Under normal circumstances, I would run in the other direction from a book with ‘horror’ in the title, let alone three times. But I also love Edith Olivier, and was interested when Snuggly Books (!) brought out a slim volume of three of Olivier’s short stories in the horror genre. Interested enough to buy it and, as is so often the way of things, read it two years later (and it took about half an hour to read).
Olivier is best-known for The Love-Child, a novella that I wrote a substantial about of my doctoral thesis on, and which I was delighted to bring back into print through the British Library Women Writers series. But I had either forgotten, or never knew, that she also wrote horror stories – and this book collects three of them, written in 1934-5: ‘The Caretaker’s Story’, ‘Dead Men’s Bones’, and ‘The Night Nurse’s Story’.
They’re so short that it’s hard to give an account of them without giving everything away. In brief, the first one concerns someone returning to his house that a caretaker has supposedly been looking after, but finds it abandoned – and gets attacked by a seagull, which is not as incidental as it seems.
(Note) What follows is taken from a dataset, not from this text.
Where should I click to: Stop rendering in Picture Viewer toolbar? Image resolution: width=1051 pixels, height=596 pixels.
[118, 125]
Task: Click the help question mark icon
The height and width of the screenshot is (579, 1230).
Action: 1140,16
The second (and least successful, to my mind) is about the deceased being unhappy with how the bones of the dead have been combined – it is one of those stories related entirely by someone who wasn’t involved, which makes it lose any immediacy.
The third was definitely my favourite of the three. Nurse Webber is off on a dark and stormy winter night to be the nurse for an ill woman in the middle of nowhere.
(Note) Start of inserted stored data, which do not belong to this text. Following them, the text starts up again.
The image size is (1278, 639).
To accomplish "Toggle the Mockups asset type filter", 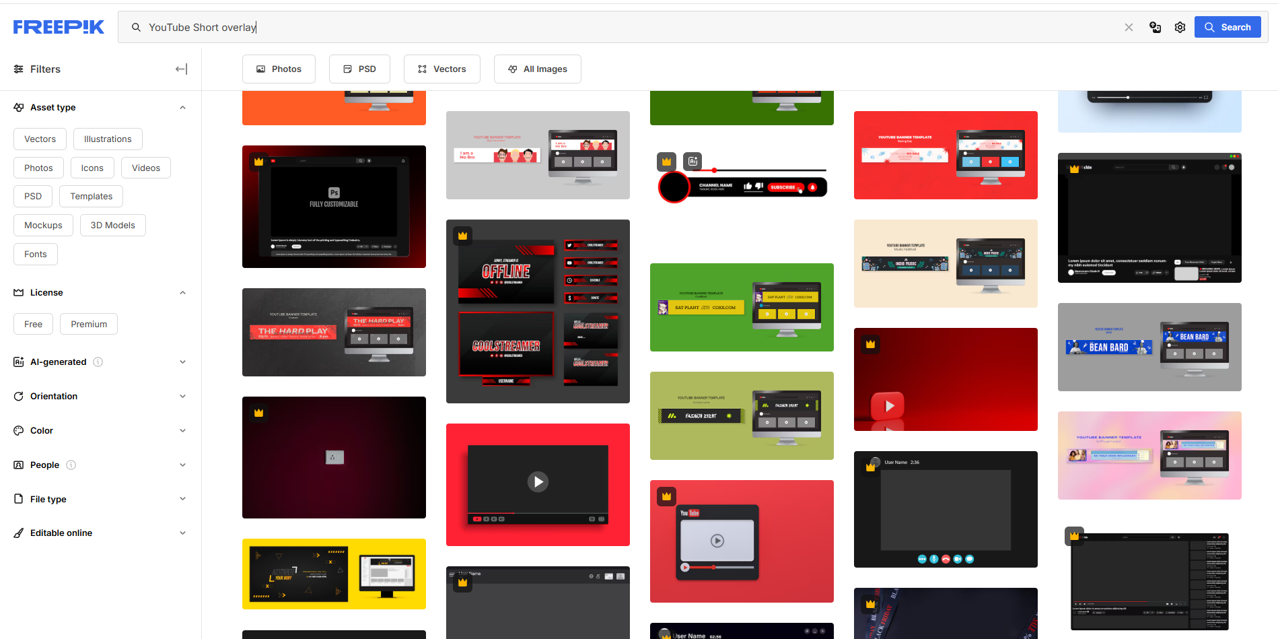I will click(x=42, y=225).
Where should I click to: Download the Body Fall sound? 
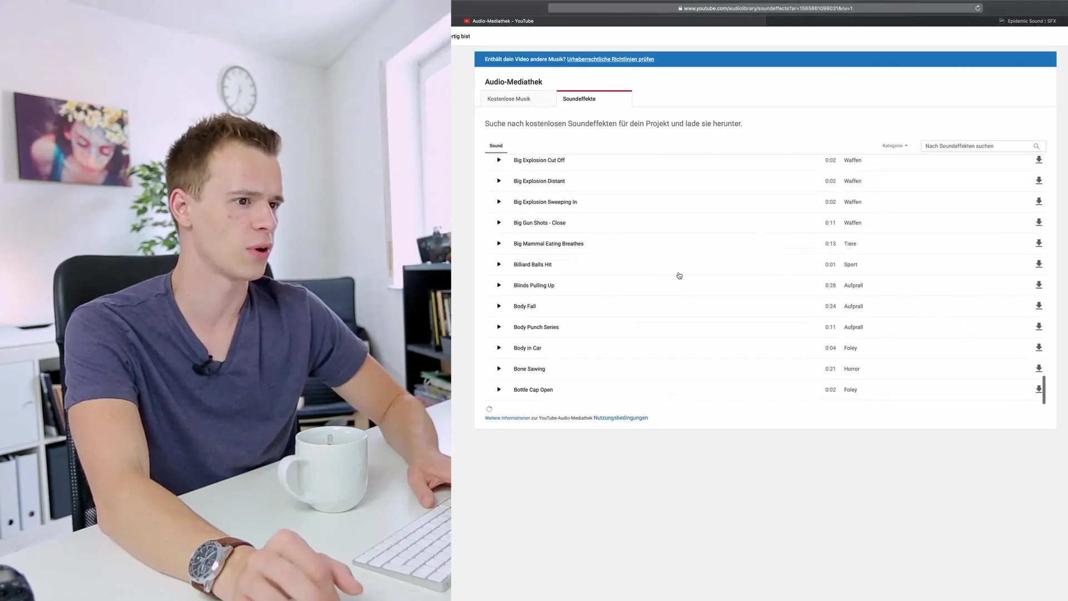coord(1039,306)
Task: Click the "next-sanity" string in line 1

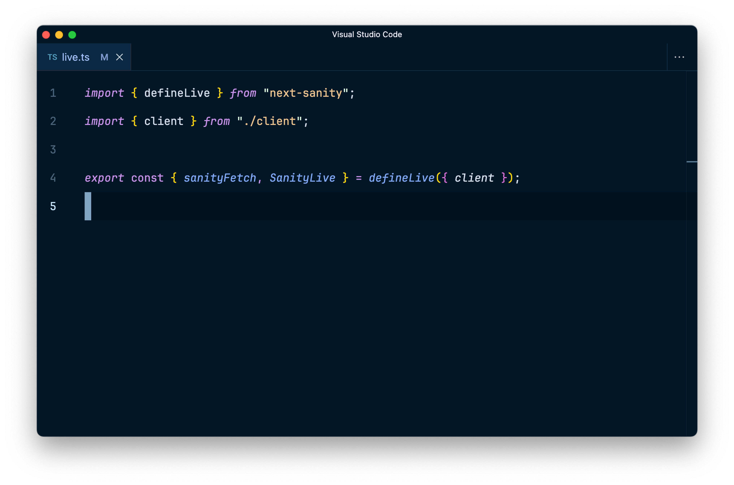Action: (x=306, y=93)
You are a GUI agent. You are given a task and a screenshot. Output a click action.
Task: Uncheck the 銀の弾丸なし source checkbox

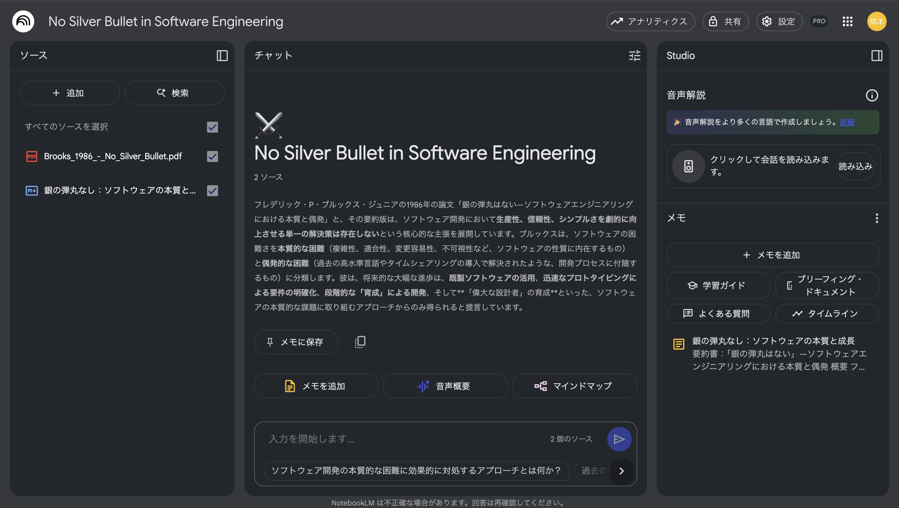point(212,191)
The dark wet November night had evidently had no effect on the spirits of the stout little chauffeur; and he gaily drove Nurse Webber away to her first private case.
They were certainly going to an ‘out-of-the-way’ place, for they quickly left the main road and began climbing about the Moor, taking farm roads which zigzagged over steep hills, and turning ever into narrower lanes where no signposts marked the way. And Matron had been right. They met no one to ask.
When the chauffeur pulls over at the next house to ask, it turns out to be the one Nurse Webber is expected at. But the name doesn’t quite match, and there are other inconsistencies that trouble her…
I shan’t say more, but it was definitely the one of the three that most successfully used atmosphere to give a creeping sense of… well, if not terror, then intriguing unease. There’s nothing like a remote country house on a dark evening, is there?
They were fun stories, but it is interesting how unscary almost all ‘horror’ stories of this period are to me. I know there are some exceptions – I’ve never read M.R. James, but I understand he still has the capacity to chill – but ghost stories by the likes of E. Nesbit, Richmal Crompton, and E.F. Benson have broadly left me unafraid. And I am afraid of everything. What is it that makes these period pieces less chilling? Is it because they tend towards the discursive, rather than the sudden jolts of modern horror?
I hate being scared, so I am quite happy not to be – though it can feel anticlimactic when the author clearly thinks he/she has done enough to leave the reader quivering. As it is, I could enjoy Olivier’s stories in a different way – I was not terrified, but I was entertained, and I’m glad to have expanded my Olivier knowledge.

Hah, to your math: I’m sure I’ve dithered for 30 minutes on many evenings, just trying to figure out which book to pick up next. And double hah (hah hah) as to why vintage crime doesn’t scare you when everything else does. That’s an excellent question. (I’ve not read Olivier, but these sound a little like Curious, If True …Gaskell maybe?)